A ansiedade atravessa duas frentes. A primeira é competitiva: os laboratórios chineses estão agora a lançar gratuitamente modelos de nível de fronteira, minando os modelos de negócio das empresas norte-americanas que cobram pelo acesso. A segunda é a segurança: as autoridades temem que pesos abertos amplamente distribuídos possam ser reaproveitados para ataques cibernéticos, desinformação ou outras utilizações prejudiciais, e que os próprios modelos possam abrigar comportamentos ocultos.

A MIT Technology Review captou a fractura interna, relatando que “os modelos de IA da China colocam o mundo da IA ​​de Trump em guerra consigo mesmo” – uma referência à tensão entre aqueles que querem isolar a tecnologia chinesa e aqueles que argumentam que a abertura acelera a inovação americana.

O problema da aplicação

A complicação central, como observou o Tom's Hardware, é que os pesos abertos para download tornam uma proibição total nos EUA "quase impossível de ser aplicada em meio à crescente adoção". Ao contrário de um serviço hospedado na nuvem, que um governo pode bloquear no nível da rede, um modelo aberto pode ser copiado de um único download e redistribuído indefinidamente entre servidores, laptops de desenvolvedores e laboratórios de pesquisa. Uma vez retirados os pesos, é efetivamente impossível recuperá-los.

Essa realidade técnica empurrou a discussão para alavancas mais suaves: pressionando as agências federais e os empreiteiros a não utilizarem modelos chineses, desencorajando a adopção em infra-estruturas críticas e pressionando os aliados a seguirem o exemplo. Isso ecoa a lógica por trás dos controles de exportação anteriores de chips avançados de IA, que buscavam negar aos desenvolvedores chineses a computação necessária para treinar sistemas de fronteira – um esforço que o Kimi K3 foi explicitamente construído para contornar.

Uma repressão cada vez maior

A pressão contra os modelos chineses de IA não existe isoladamente. No mesmo dia, Tom's Hardware informou que os legisladores dos EUA estão exigindo separadamente que o secretário de Comércio, Howard Lutnick, proíba as importações de chips de memória da China - mesmo dentro das cadeias de abastecimento aliadas - citando o que chamaram de "risco inaceitável" para a segurança nacional, económica e da cadeia de abastecimento. Tomados em conjunto, os movimentos sugerem um esforço coordenado para isolar a pilha de IA chinesa, desde a computação de treinamento até os chips e os próprios modelos finalizados.

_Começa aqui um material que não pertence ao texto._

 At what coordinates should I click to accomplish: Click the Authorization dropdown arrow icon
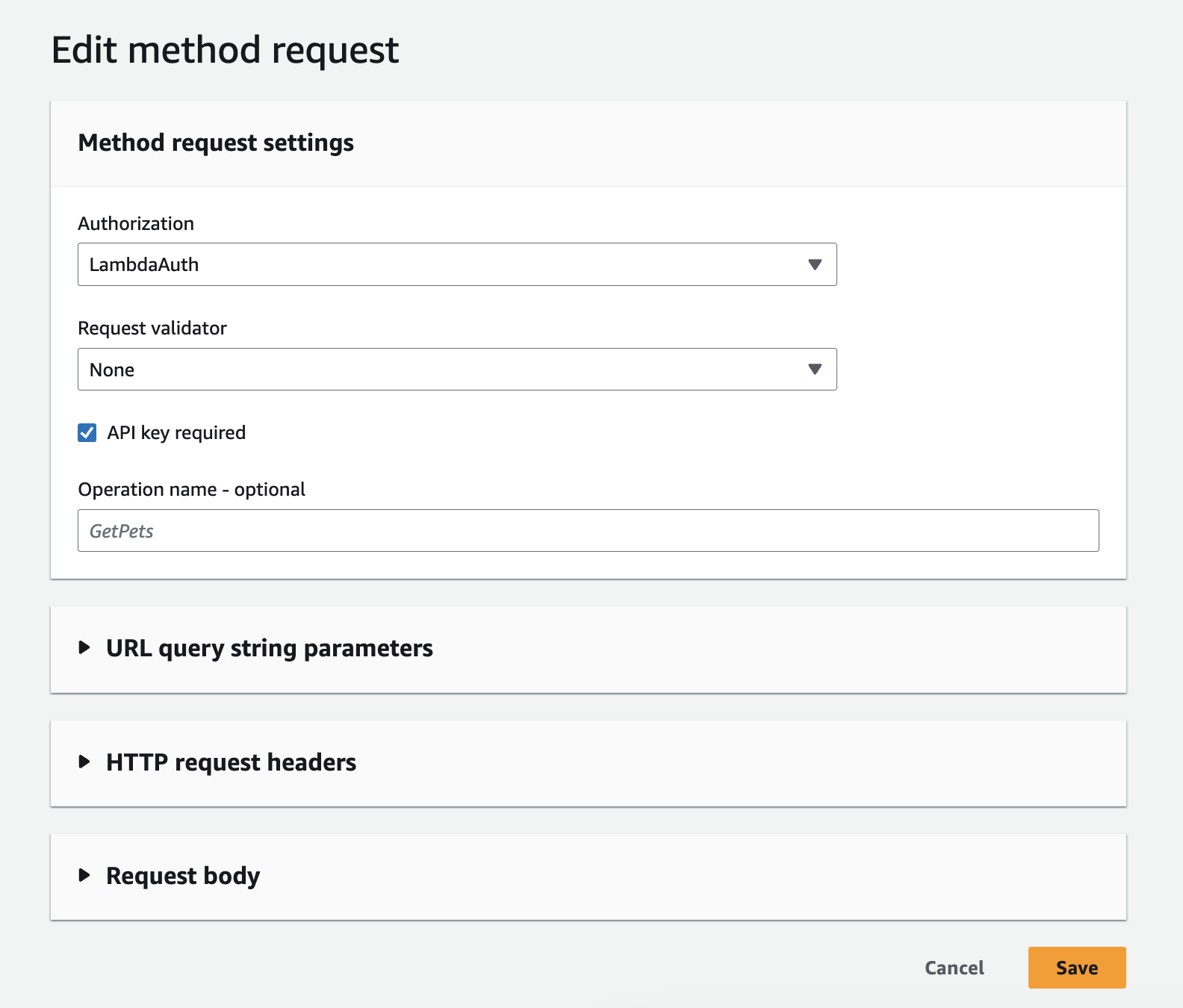click(815, 264)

O momento também coincide com a reviravolta no próprio aparato de supervisão de IA do governo dos EUA. No mesmo dia, o diretor do Centro de Padrões e Inovação de IA do Departamento de Comércio renunciou após cerca de três meses no cargo, de acordo com Axios, The Hill e Reuters – um sinal da agitação institucional que ocorre mesmo quando as autoridades avaliam novas restrições abrangentes.

O que vem a seguir

Por enquanto, nenhuma proibição formal foi anunciada e os relatórios enfatizam que as medidas continuam em discussão. Mas a direção da viagem é clara. Depois de anos a tentar manter a China atrás em termos de computação, Washington enfrenta agora um problema mais difícil: modelos chineses que não são apenas competitivos, mas também podem ser descarregados gratuitamente, tornando as ferramentas tradicionais de restrição muito menos eficazes.

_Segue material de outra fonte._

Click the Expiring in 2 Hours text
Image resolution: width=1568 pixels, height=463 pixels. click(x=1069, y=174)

O episódio também levanta questões incômodas para o movimento de IA de código aberto. Se a abertura se tornar um risco para a segurança nacional, a pressão política para a restringir – mesmo dentro dos Estados Unidos – só aumentará. Os desenvolvedores que defenderam pesos abertos como contrapeso à concentração corporativa de IA podem descobrir que as mesmas propriedades que celebram são as que os reguladores consideram mais alarmantes.

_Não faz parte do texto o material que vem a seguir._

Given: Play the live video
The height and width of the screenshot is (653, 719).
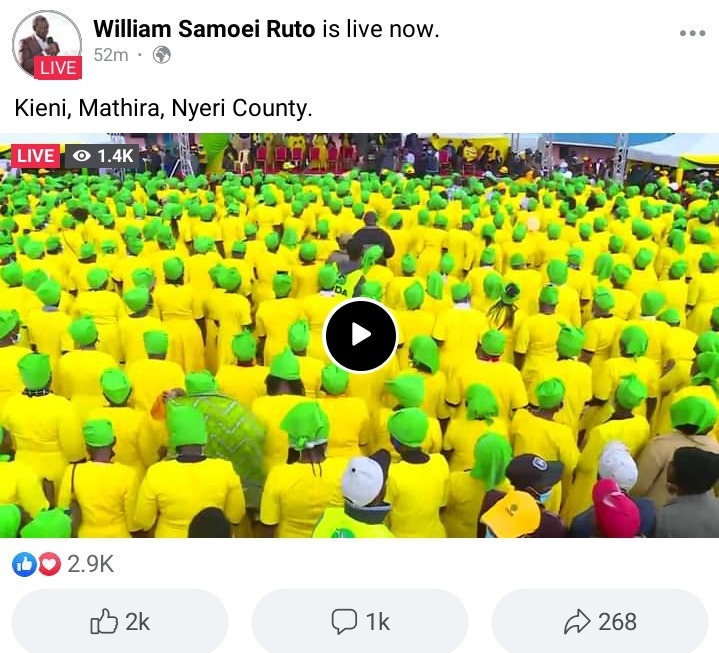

Para as empresas, a conclusão prática é tratar o cenário de conformidade em torno dos modelos chineses como algo em rápida evolução. Modelos que são triviais de adotar hoje podem acarretar riscos regulatórios ou de aquisição amanhã, e a dificuldade de aplicação tem dois sentidos: pode poupar usuários casuais de bloqueios rígidos, mas também significa que as regras, quando vierem, provavelmente serão contundentes e imprevisíveis. Manter-se atualizado sobre a política de AI raramente foi tão importante.